A search on the Internet reveals that it is being rebuilt as the Summerland Kempinski Hotel and Resort. While the architectural images of the project look nice, I don't see why they could not just have updated the style of the old buildings without demolishing them.
As if this weren't bad enough, I just found out a few days ago that an even more significant landmark hotel, the Carlton, had been destroyed. It had actually happened before my trip but had not been aware of it, since I'd somehow missed passing through that part of the Corniche during my stay. A close examination of a photo I took from the plane window confirmed it; again, you can only absorb so much of Beirut on final approach. Here's a photo I took in 2008. It's the third building from the lower left, with the annex tower also visible.

This hotel was built the year I was born. It witnessed several historical events, including the election of President Sarkis during the war in 1976 and an attack by gunmen. I remember going to at least two art exhibits there with my parents. See the You Tube video (in Arabic) I attached elsewhere on this site. The hotel was even refurbished after the war. Its website, dating from 1998, still roams the Internet like a ghost. With copyright obviously no longer an issue, I took an image of it:
Not only was the old hotel demolished; they even demolished a more recent high-rise wing that was started during the war and never finished. And, as icing on the cake, a modern, tall building in the triangular piece of land across the street was also brought down, as observed in Google Earth.
The replacement, from what I saw on some web sites, is a very interesting, if overly tall, building with hanging gardens at two levels. But I don't see why it couldn't have been built on one of numerous empty lots along the Corniche.

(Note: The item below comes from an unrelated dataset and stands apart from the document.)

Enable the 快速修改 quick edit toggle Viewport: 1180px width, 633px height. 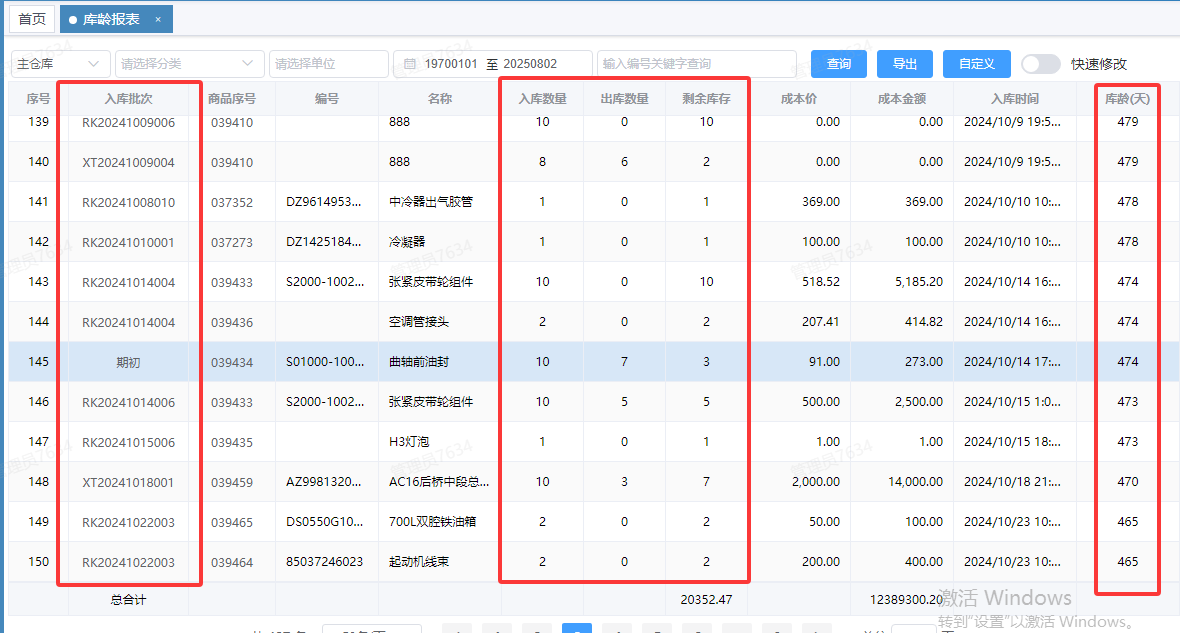tap(1040, 63)
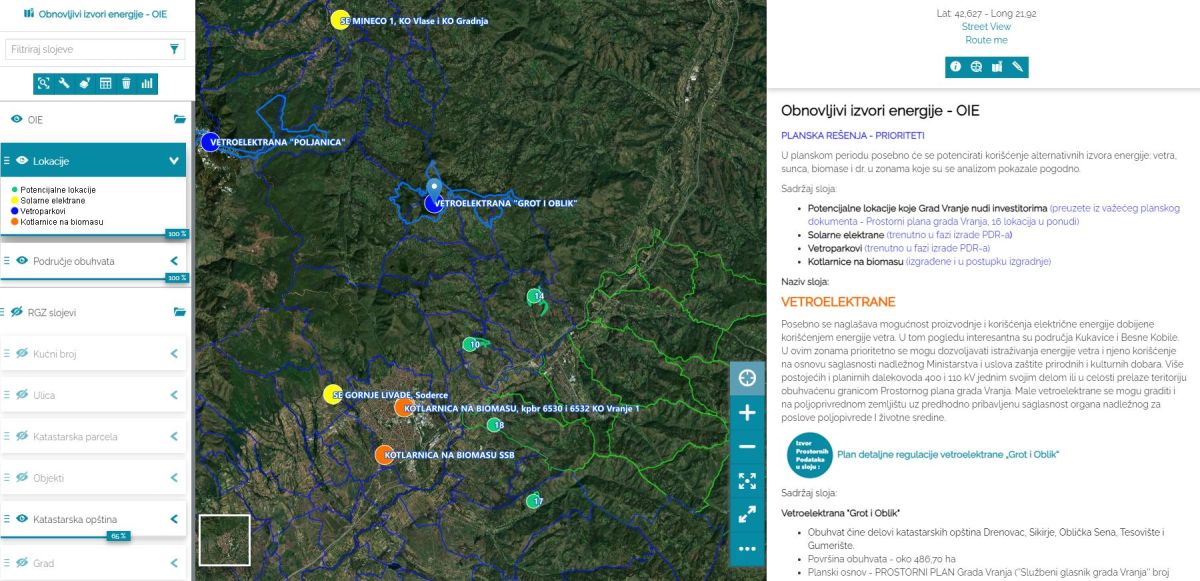The image size is (1200, 581).
Task: Expand the Katastarska opština layer options
Action: coord(174,519)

Here in Phoenix and its surroundings, not exactly a beacon of "greenness" (just look at the urban sprawl), it has become chic to restore "Midcentury Modern" 50s and 60s buildings to their former glory, with some modern touches added. This includes sleek houses by Al Beadle and cool hotels. (Read more here: http://www.modernphoenix.net/) The Valley Ho Hotel, built in the 1956, is now one of the hottest spots in Scottsdale. Go to http://www.hotelvalleyho.com/scottsdalehotels/index.html? and make your way to the photo gallery. Doesn't the exterior look a little like a scaled-down Carlton? The outsiders who bought the Carlton Hotel have little appreciation for the country's history, and obviously don't care - the bottom line is all that matters. They destroyed it and missed a golden opportunity to create a chic, retro hotel that would have attracted many people looking for something different. Even in Beirut, just up the road in Rawche and elsewhere, buildings of the same generation have been updated. That includes the ultra-luxurious landmark InterContinental Phoenicia Hotel, another product of the early 60s. Why not these two hotels?
Between the Carlton and Summerland, four perfectly good buildings have been wasted, and now Beirut has to put up with the noise, dust and traffic of construction sites that did need to be. Heaven save that city if more and more of its newer buildings of the 60s and 70s are going to be destroyed in the continuing wave of Dubaization. It will be unlivable for decades to come.
The Lebanese and their government need to put their foot down and say no to the destruction of old Beirut in the name of profit making. "Old Beirut" is no longer just the Ottoman buildings of the early 20th century or the Art Deco jewels of the 30s. Even if not all buildings of the 60s and 70s are of historical significance, they represent a huge investment of money and natural resources that is in danger of being wasted while at the same time dooming the Beirutis to years of living in a huge construction site.